- _Exercise_: Your output must consist solely of the lines from the one containing "Instruction: Expand the Settings (7+) section" through the end of the records, reproduced exactly.

(Stored data entries)
▬▬▬▬▬▬
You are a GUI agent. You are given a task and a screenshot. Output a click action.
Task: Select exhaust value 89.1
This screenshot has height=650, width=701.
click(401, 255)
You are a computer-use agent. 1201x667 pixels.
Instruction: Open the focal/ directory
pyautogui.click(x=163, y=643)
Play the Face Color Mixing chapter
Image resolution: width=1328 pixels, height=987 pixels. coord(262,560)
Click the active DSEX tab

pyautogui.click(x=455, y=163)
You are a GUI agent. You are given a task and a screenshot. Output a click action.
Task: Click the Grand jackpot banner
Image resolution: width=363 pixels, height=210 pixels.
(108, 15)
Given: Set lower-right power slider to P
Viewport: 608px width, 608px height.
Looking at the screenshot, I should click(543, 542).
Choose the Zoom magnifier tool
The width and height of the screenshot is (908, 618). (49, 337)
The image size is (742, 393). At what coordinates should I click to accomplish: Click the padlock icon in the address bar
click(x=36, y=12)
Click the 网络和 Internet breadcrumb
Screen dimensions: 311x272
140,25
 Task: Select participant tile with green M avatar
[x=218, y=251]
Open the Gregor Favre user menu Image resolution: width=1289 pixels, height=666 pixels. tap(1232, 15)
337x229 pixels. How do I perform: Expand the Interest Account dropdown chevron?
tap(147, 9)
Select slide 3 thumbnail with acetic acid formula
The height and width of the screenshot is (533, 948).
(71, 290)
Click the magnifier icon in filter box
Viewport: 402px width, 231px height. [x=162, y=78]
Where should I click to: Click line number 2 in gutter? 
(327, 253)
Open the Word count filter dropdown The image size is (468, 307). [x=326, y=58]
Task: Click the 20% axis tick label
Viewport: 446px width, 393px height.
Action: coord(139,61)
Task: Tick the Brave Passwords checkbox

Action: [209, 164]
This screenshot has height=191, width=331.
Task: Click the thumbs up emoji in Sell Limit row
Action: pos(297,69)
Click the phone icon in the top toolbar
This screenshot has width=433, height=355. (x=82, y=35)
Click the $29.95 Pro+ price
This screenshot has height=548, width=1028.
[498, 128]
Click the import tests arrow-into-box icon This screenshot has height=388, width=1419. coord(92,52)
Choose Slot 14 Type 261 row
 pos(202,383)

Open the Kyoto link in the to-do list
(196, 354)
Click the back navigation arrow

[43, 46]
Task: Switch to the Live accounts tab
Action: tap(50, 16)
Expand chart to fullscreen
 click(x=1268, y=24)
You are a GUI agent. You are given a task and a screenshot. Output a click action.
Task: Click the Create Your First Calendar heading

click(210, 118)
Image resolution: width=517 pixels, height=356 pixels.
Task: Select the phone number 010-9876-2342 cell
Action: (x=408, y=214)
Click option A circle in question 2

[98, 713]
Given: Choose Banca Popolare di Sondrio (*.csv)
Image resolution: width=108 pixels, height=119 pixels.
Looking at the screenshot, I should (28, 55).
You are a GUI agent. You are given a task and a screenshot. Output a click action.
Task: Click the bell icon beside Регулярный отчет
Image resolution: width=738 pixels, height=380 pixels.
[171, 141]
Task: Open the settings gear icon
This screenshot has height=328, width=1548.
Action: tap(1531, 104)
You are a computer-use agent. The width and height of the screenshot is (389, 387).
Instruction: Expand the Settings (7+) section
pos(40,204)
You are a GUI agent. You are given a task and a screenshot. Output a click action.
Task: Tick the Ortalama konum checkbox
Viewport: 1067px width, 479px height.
▬▬▬▬▬▬
- _Output for this exercise_:
Instruction: Expand the Settings (7+) section
pos(40,204)
You are a GUI agent. You are given a task and a screenshot. Output a click action.
Task: Tick the Ortalama konum checkbox
Viewport: 1067px width, 479px height.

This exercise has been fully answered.